Project HAL was brought to my attention in “The Color of Lynching” (2011) by Lisa D. Cook available here. In Cook’s paper, she discusses a particular data collection bias that struck chills in me. I immediately Google searched after reading Cook’s paper for one of the contemporary datasets she cited by Tolnay and Beck. The curiousity I had prior to downloading the HAL data was certainly sensitive to the subject matter, but not fully thought out. Not until opening the spredsheet did I realize what I was looking at. The rows were not about subjects and their cell phone usage or flowers and their petal lengths. These data were a murder list, each victim caught in a deep, complex, and painfully twisted history.
What Cook emphasizes is that whomever analyze data on lynchings must handle it with care. The HAL dataset is not just a public record of systematic, illegal murder, but also oversimplified as a result of a clear apathy for the people who were murdered.
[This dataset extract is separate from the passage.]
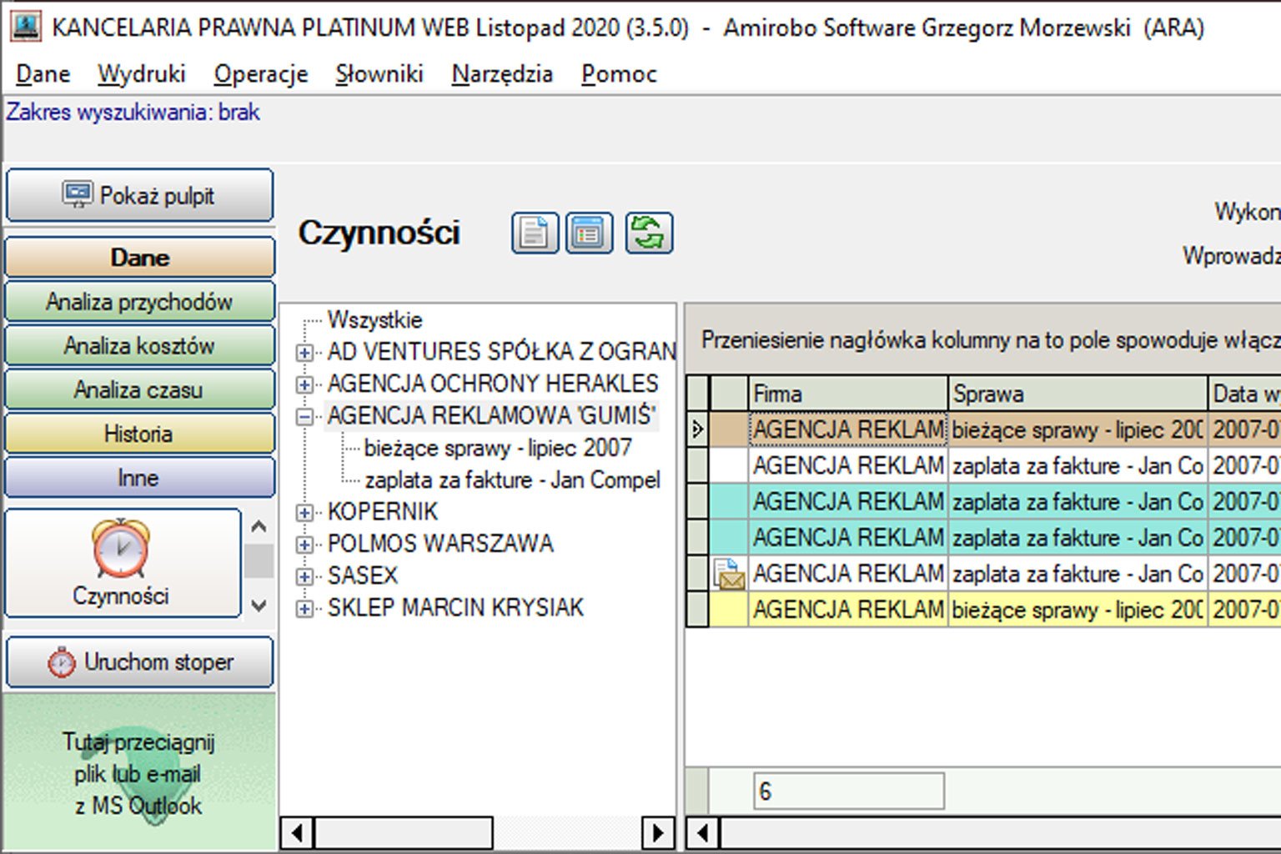Viewport: 1281px width, 854px height.
Task: Switch to the Analiza przychodów section
Action: click(x=140, y=302)
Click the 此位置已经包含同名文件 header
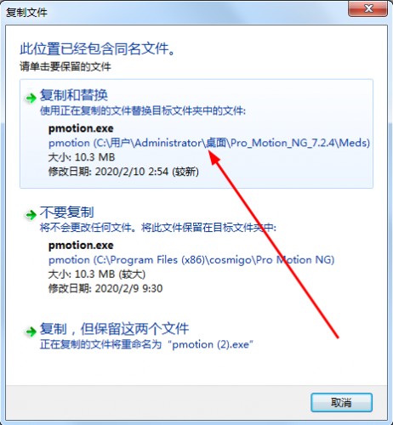The height and width of the screenshot is (425, 393). pyautogui.click(x=98, y=48)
The HAL dataset is a work by Stewart Tolnay and E.M. Beck, made available online by Project HAL. The data’s origins are from the National Association for the Advancement of Colored People (NAACP) Lynching Records at Tuskegee Institute. The dataset grows with contributions made from the public [2].
“Lynching” is defined by the standards of the NAACP [1]. The HAL dataset contains 2806 records of lynchings taken place in the South. According to the NAACP, between the years of 1882-1968, 4,743 lynchings took place in the United States with many left unrecorded [3]. Project HAL currently covers some of the deaths between the years of 1882 and 1930.
Below is a list of 10 of the 2806 people murdered. These 10 victims’ date and location of death, race, sex, what kind of mob targeted them, and under what offense they were murdered. Notably, race is binary – a subject is either “black” or “white” (all those who were non-black or mixed race) [1].
| State | Year | Mo | Day | Victim | County | Race | Sex | Mob | Offense | 
|---|---|---|---|---|---|---|---|---|---|
| LA | 1902 | 3 | 19 | John Woodward | Concordia | Blk | Male | NA | Murder | 
| LA | 1887 | 8 | 9 | Thomas Scott | Morehouse | Wht | Male | NA | Murder | 
| SC | 1886 | 5 | 5 | Wesley Williams | Kershaw | Blk | Male | NA | Attempted assault (rape) | 
| AR | 1896 | 4 | 18 | Jefferson Gardner | Bradley | Blk | Male | NA | Rape | 
| AR | 1899 | 3 | 22 | Joseph King | Little River | Blk | Male | NA | Threats against whites | 
| AR | 1896 | 7 | 30 | Godfrey Gould | Monroe | Wht | Male | NA | Rape | 
| LA | 1887 | 11 | 7 | Unnamed Negro | Caddo | Blk | Male | NA | Miscegenation | 
| MS | 1893 | 7 | 2 | Unnamed Negro | Harrison | Blk | Male | NA | Criminal assault (rape) | 
| LA | 1903 | 1 | 26 | John Thomas | St. Charles | Blk | Male | NA | Murder | 
| FL | 1887 | 12 | 12 | George Green | Marion | Blk | Male | NA | Theft | 
Lynching began in the late 19th century by whites in order to “protect white women” [3].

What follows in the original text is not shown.